* TASK DIRECTIONS *
Set down the data below from its first line to the line holding "Task: Tap the alarm clock status bar icon", inclusive; omit all pictures.

Stored items
☆ ☆ ☆ ☆ ☆
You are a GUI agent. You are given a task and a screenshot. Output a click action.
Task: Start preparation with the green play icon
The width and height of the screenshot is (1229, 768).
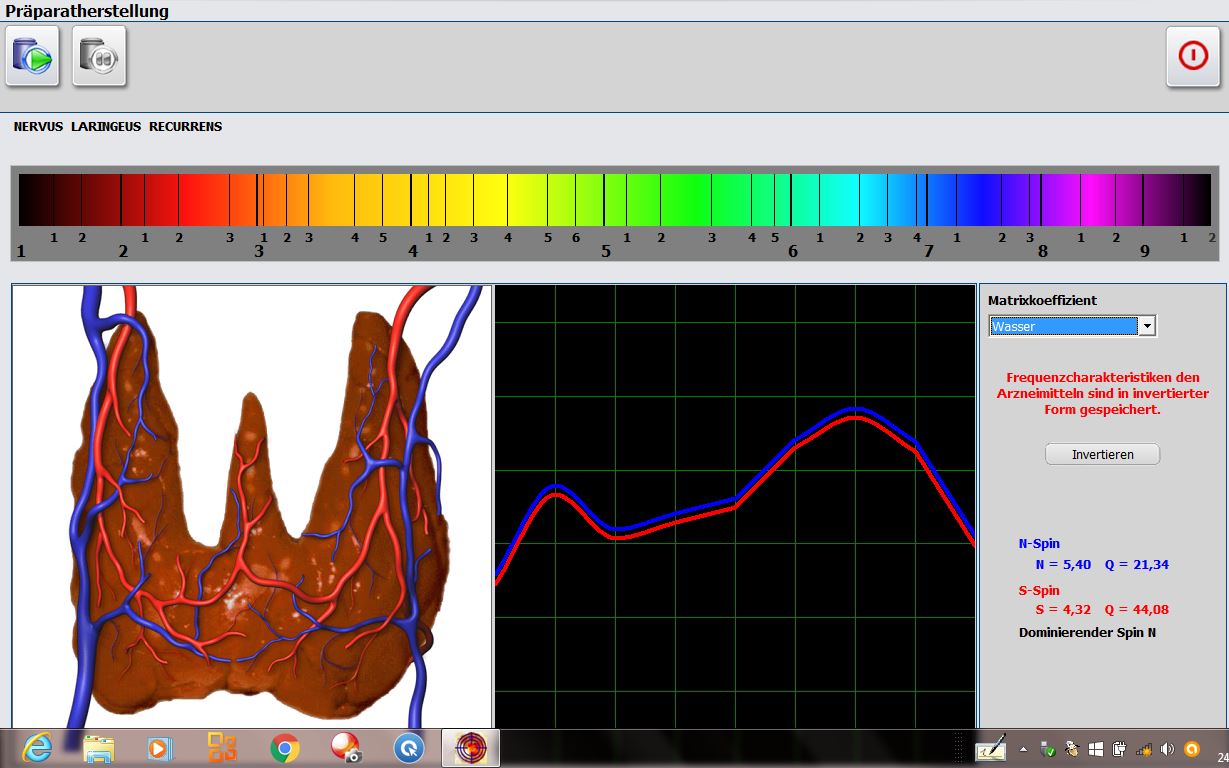[33, 56]
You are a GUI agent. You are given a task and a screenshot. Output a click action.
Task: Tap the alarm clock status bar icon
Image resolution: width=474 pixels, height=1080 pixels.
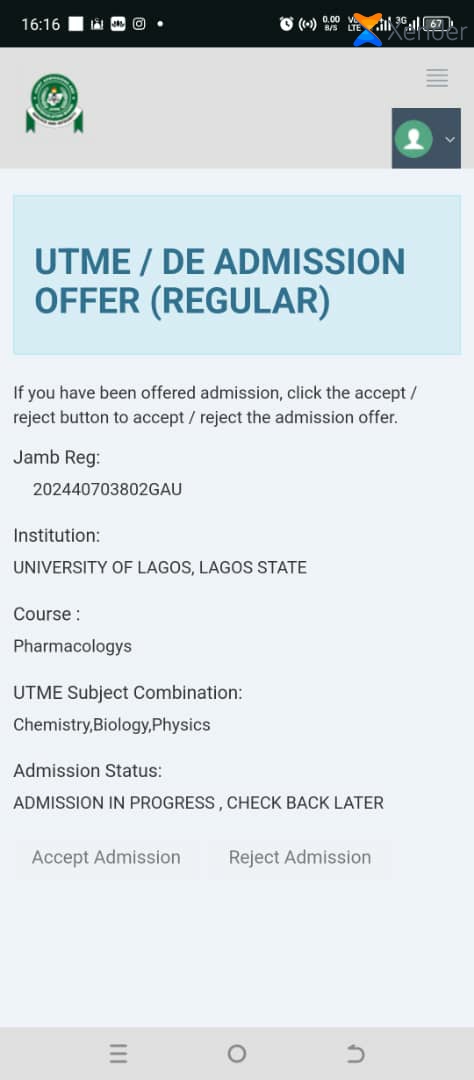pyautogui.click(x=287, y=24)
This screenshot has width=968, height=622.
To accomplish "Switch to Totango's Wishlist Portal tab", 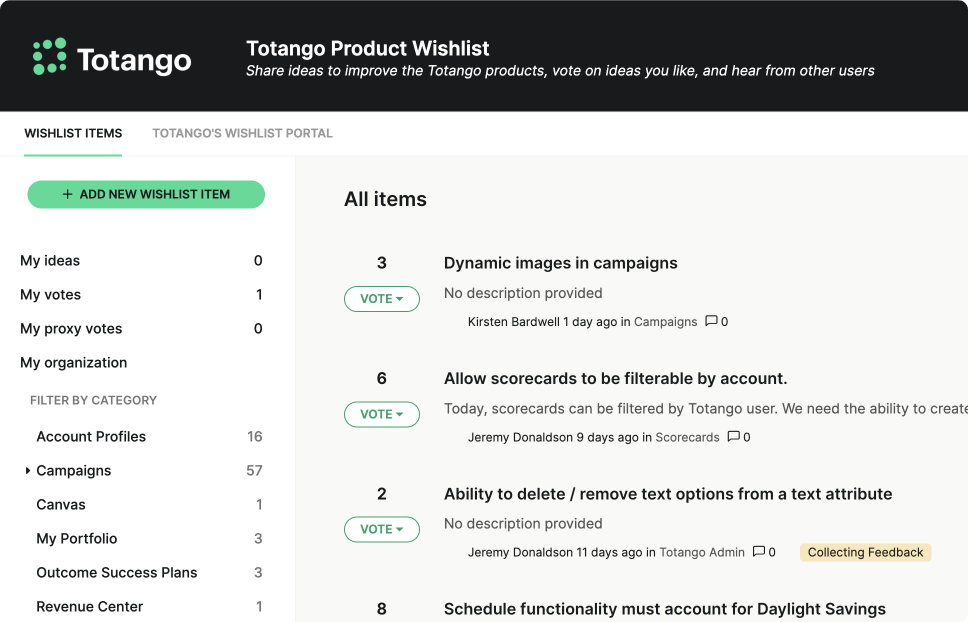I will tap(242, 133).
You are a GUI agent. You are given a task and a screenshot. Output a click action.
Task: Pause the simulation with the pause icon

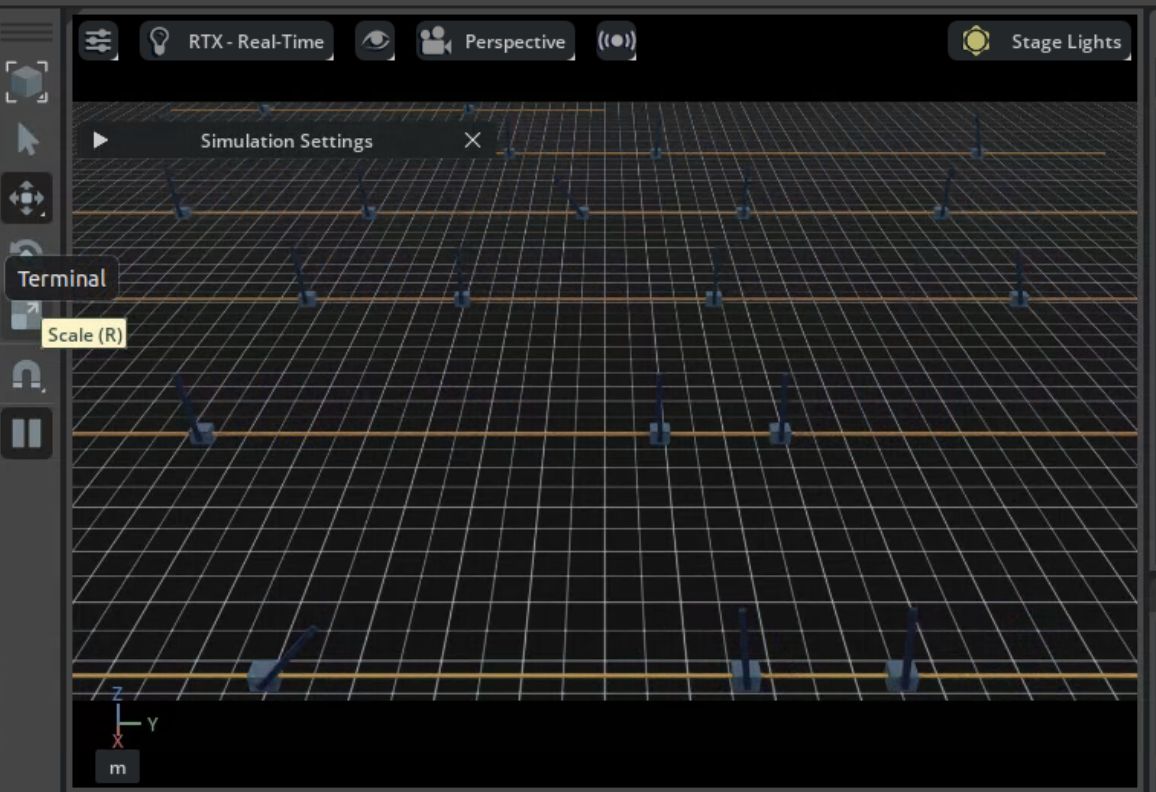click(x=27, y=433)
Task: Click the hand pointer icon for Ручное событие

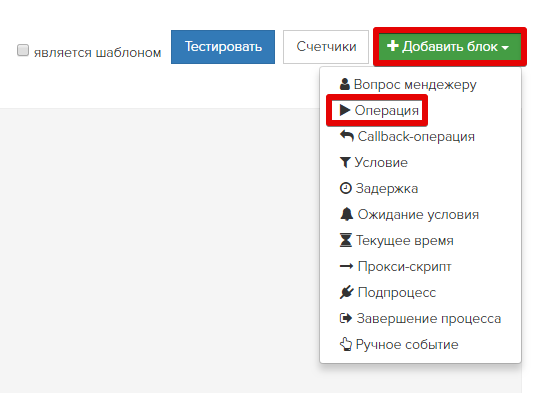Action: point(346,344)
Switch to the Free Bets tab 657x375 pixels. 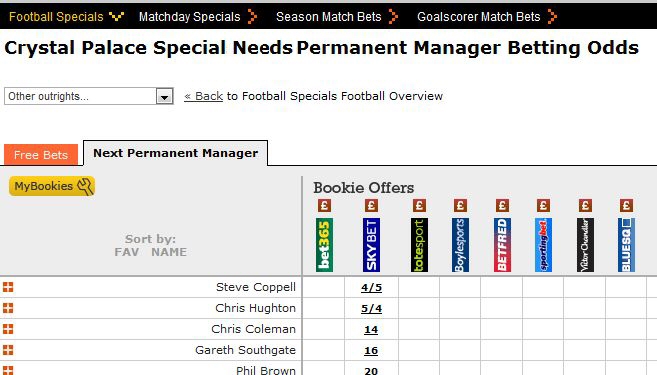click(x=41, y=155)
☆ ☆ ☆ ☆ ☆
* TASK RESPONSE *
You are a GUI agent. You are given a task and a screenshot. Output a click action.
Task: Start preparation with the green play icon
The width and height of the screenshot is (1229, 768).
[33, 56]
You are a GUI agent. You are given a task and a screenshot. Output a click action.
Task: Tap the alarm clock status bar icon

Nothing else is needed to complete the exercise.